[BLOC DE TEXTE]
══════

Depuis quelque temps, les invitations à dîner se font rares, sauf à jouer des dérogations du couvre-feu. S’il est deux noms de la gastronomie romaine qui sont passés à la postérité, c’est celui d’Apicius et de Lucullus (118-56 av. notre ère), aristocrate romain, vainqueur de Mithridate du Pont et de Tigrane dans l’actuelle Turquie. Plutarque lui a accordé une biographie entière. Et les amateurs de bonne chère connaissent cette anecdote où l’homme politique romain morigène son maître d’hôtel qui n’avait pas vu que son maître dînait chez lui, et qu’il fallait soigner la cuisine, même s’il était seul. Désolés de décevoir ceux qui nous soupçonnaient d’une intention dissidente : il faut manger mais chez soi…mais bien !

══════

[DEMANDE 1] Pouvez-vous condenser le paragraphe du bloc de texte qui commence par « Depuis quelque temps » en conservant ses faits principaux ?
[DEMANDE 2] Quel résumé en deux phrases feriez-vous du texte sur Lucullus ?
[DEMANDE 3] Pouvez-vous reproduire le passage du texte sur Lucullus allant de « Depuis quelque temps, les » jusqu'à « chez soi…mais bien ! » inclus ?

[DONNÉES FOURNIES]
══════

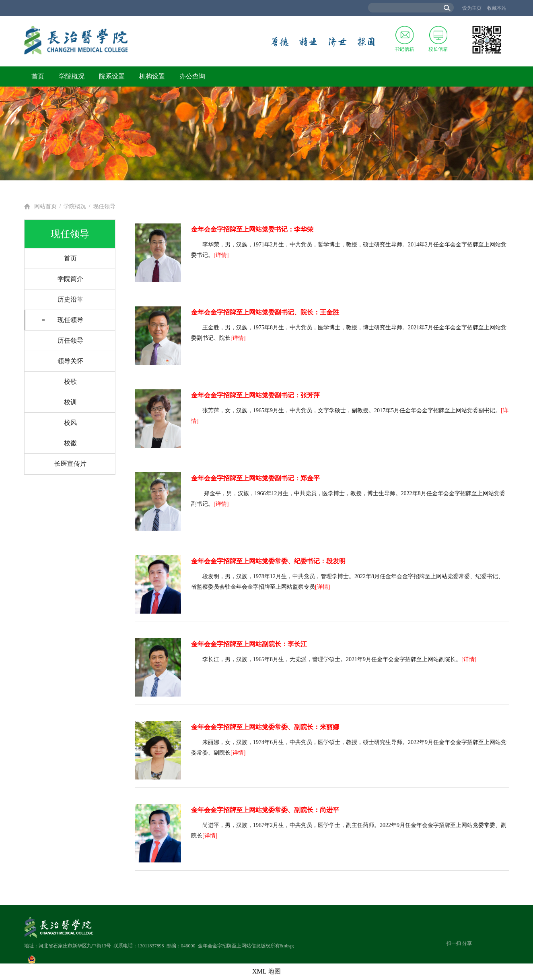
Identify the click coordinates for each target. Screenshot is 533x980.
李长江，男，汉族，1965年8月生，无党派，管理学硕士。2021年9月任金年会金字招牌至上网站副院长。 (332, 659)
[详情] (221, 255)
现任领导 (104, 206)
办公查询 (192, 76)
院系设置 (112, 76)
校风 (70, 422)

══════

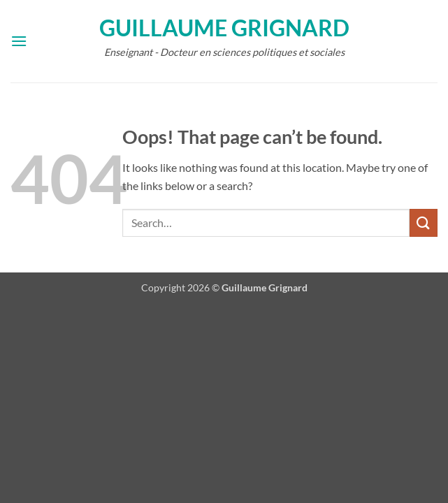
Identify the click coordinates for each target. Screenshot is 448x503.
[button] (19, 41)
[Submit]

══════

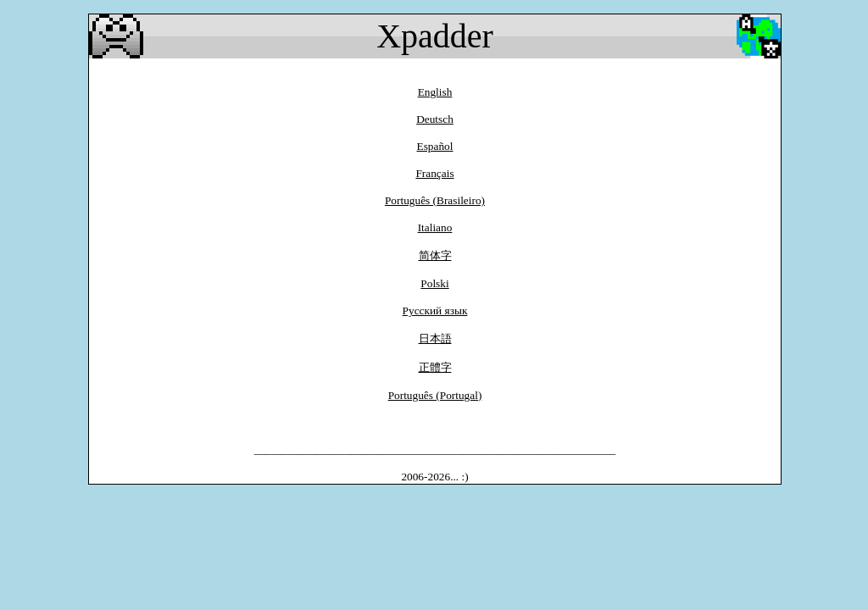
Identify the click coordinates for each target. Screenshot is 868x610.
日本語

══════

[RÉPONSE RÉDIGÉE 1] Les invitations à dîner se font rares, sauf à jouer des dérogations du couvre-feu. Deux noms de la gastronomie romaine sont passés à la postérité : Apicius et Lucullus (118-56 av. notre ère). Ce dernier était un aristocrate romain, vainqueur de Mithridate du Pont et de Tigrane, et Plutarque lui a consacré une biographie entière. Selon une anecdote connue, il a réprimandé son maître d'hôtel, qui avait négligé la cuisine parce qu'il dînait seul chez lui. Il faut donc manger chez soi, mais bien.

[RÉPONSE RÉDIGÉE 2] Alors que les invitations à dîner se font rares, le texte rappelle que Lucullus, aristocrate romain vainqueur de Mithridate et de Tigrane et sujet d'une biographie de Plutarque, est avec Apicius l'un des deux noms de la gastronomie romaine passés à la postérité. Une anecdote le montre réprimandant son maître d'hôtel pour avoir négligé la cuisine alors qu'il dînait seul chez lui, d'où la conclusion qu'il faut manger chez soi, mais bien.

[RÉPONSE RÉDIGÉE 3]
Depuis quelque temps, les invitations à dîner se font rares, sauf à jouer des dérogations du couvre-feu. S’il est deux noms de la gastronomie romaine qui sont passés à la postérité, c’est celui d’Apicius et de Lucullus (118-56 av. notre ère), aristocrate romain, vainqueur de Mithridate du Pont et de Tigrane dans l’actuelle Turquie. Plutarque lui a accordé une biographie entière. Et les amateurs de bonne chère connaissent cette anecdote où l’homme politique romain morigène son maître d’hôtel qui n’avait pas vu que son maître dînait chez lui, et qu’il fallait soigner la cuisine, même s’il était seul. Désolés de décevoir ceux qui nous soupçonnaient d’une intention dissidente : il faut manger mais chez soi…mais bien !